## Task instructions
Every record listed below should be copied exactly.

## Materials provided
=== Section Start ===
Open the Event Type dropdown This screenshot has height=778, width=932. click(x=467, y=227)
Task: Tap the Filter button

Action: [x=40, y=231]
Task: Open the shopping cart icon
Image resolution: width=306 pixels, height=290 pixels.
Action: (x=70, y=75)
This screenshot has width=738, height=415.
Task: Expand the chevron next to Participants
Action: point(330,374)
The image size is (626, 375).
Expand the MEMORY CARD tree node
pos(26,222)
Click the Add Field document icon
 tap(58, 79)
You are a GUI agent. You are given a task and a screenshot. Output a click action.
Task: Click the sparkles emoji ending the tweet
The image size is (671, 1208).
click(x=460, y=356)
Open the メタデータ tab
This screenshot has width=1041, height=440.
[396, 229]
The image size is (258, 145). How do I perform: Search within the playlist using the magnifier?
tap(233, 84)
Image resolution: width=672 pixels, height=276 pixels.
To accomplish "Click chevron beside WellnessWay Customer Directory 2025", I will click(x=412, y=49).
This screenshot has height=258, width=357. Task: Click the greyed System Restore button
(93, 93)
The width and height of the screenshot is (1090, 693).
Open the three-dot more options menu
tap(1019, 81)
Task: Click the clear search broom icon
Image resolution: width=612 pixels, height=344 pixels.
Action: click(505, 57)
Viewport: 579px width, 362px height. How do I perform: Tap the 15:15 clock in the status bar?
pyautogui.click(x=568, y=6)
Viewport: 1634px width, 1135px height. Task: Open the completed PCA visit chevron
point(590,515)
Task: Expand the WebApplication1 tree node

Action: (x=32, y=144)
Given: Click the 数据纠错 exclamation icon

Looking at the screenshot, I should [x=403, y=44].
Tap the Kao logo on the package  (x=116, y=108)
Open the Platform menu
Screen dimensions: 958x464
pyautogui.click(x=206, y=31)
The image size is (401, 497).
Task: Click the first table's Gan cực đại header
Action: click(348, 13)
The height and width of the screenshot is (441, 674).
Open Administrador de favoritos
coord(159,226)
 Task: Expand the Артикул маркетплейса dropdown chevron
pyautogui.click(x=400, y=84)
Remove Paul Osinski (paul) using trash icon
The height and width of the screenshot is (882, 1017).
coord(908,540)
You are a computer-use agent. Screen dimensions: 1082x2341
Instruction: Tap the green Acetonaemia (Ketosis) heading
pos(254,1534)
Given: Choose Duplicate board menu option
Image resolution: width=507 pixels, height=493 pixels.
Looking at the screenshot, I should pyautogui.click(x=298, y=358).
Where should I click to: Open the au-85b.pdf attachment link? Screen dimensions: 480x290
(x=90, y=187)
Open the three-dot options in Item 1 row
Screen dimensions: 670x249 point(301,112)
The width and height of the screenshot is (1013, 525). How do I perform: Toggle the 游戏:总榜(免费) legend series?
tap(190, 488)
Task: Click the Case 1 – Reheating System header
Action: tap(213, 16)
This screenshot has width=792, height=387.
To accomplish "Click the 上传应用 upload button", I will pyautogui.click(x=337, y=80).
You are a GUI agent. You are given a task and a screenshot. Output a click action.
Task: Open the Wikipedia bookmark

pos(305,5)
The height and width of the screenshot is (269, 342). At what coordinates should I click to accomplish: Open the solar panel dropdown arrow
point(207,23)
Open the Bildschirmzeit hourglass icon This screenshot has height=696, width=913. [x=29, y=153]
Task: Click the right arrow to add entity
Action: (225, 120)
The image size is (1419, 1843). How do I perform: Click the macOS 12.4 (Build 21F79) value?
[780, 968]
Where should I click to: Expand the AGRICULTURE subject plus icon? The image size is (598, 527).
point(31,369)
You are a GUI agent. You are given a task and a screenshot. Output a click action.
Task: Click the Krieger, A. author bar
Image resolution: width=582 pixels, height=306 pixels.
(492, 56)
=== Section End ===
## Answer section
Open the Event Type dropdown This screenshot has height=778, width=932. click(x=467, y=227)
Task: Tap the Filter button

Action: [x=40, y=231]
Task: Open the shopping cart icon
Image resolution: width=306 pixels, height=290 pixels.
Action: (x=70, y=75)
This screenshot has width=738, height=415.
Task: Expand the chevron next to Participants
Action: point(330,374)
The image size is (626, 375).
Expand the MEMORY CARD tree node
pos(26,222)
Click the Add Field document icon
 tap(58, 79)
You are a GUI agent. You are given a task and a screenshot. Output a click action.
Task: Click the sparkles emoji ending the tweet
The image size is (671, 1208).
click(x=460, y=356)
Open the メタデータ tab
This screenshot has width=1041, height=440.
[396, 229]
The image size is (258, 145). How do I perform: Search within the playlist using the magnifier?
tap(233, 84)
Image resolution: width=672 pixels, height=276 pixels.
To accomplish "Click chevron beside WellnessWay Customer Directory 2025", I will click(x=412, y=49).
This screenshot has height=258, width=357. Task: Click the greyed System Restore button
(93, 93)
The width and height of the screenshot is (1090, 693).
Open the three-dot more options menu
tap(1019, 81)
Task: Click the clear search broom icon
Image resolution: width=612 pixels, height=344 pixels.
Action: click(505, 57)
Viewport: 579px width, 362px height. How do I perform: Tap the 15:15 clock in the status bar?
pyautogui.click(x=568, y=6)
Viewport: 1634px width, 1135px height. Task: Open the completed PCA visit chevron
point(590,515)
Task: Expand the WebApplication1 tree node

Action: (x=32, y=144)
Given: Click the 数据纠错 exclamation icon

Looking at the screenshot, I should [x=403, y=44].
Tap the Kao logo on the package  (x=116, y=108)
Open the Platform menu
Screen dimensions: 958x464
pyautogui.click(x=206, y=31)
The image size is (401, 497).
Task: Click the first table's Gan cực đại header
Action: click(348, 13)
The height and width of the screenshot is (441, 674).
Open Administrador de favoritos
coord(159,226)
 Task: Expand the Артикул маркетплейса dropdown chevron
pyautogui.click(x=400, y=84)
Remove Paul Osinski (paul) using trash icon
The height and width of the screenshot is (882, 1017).
coord(908,540)
You are a computer-use agent. Screen dimensions: 1082x2341
Instruction: Tap the green Acetonaemia (Ketosis) heading
pos(254,1534)
Given: Choose Duplicate board menu option
Image resolution: width=507 pixels, height=493 pixels.
Looking at the screenshot, I should pyautogui.click(x=298, y=358).
Where should I click to: Open the au-85b.pdf attachment link? Screen dimensions: 480x290
(x=90, y=187)
Open the three-dot options in Item 1 row
Screen dimensions: 670x249 point(301,112)
The width and height of the screenshot is (1013, 525). How do I perform: Toggle the 游戏:总榜(免费) legend series?
tap(190, 488)
Task: Click the Case 1 – Reheating System header
Action: tap(213, 16)
This screenshot has width=792, height=387.
To accomplish "Click the 上传应用 upload button", I will pyautogui.click(x=337, y=80).
You are a GUI agent. You are given a task and a screenshot. Output a click action.
Task: Open the Wikipedia bookmark

pos(305,5)
The height and width of the screenshot is (269, 342). At what coordinates should I click to accomplish: Open the solar panel dropdown arrow
point(207,23)
Open the Bildschirmzeit hourglass icon This screenshot has height=696, width=913. [x=29, y=153]
Task: Click the right arrow to add entity
Action: (225, 120)
The image size is (1419, 1843). How do I perform: Click the macOS 12.4 (Build 21F79) value?
[780, 968]
Where should I click to: Expand the AGRICULTURE subject plus icon? The image size is (598, 527).
point(31,369)
You are a GUI agent. You are given a task and a screenshot. Output a click action.
Task: Click the Krieger, A. author bar
Image resolution: width=582 pixels, height=306 pixels.
(492, 56)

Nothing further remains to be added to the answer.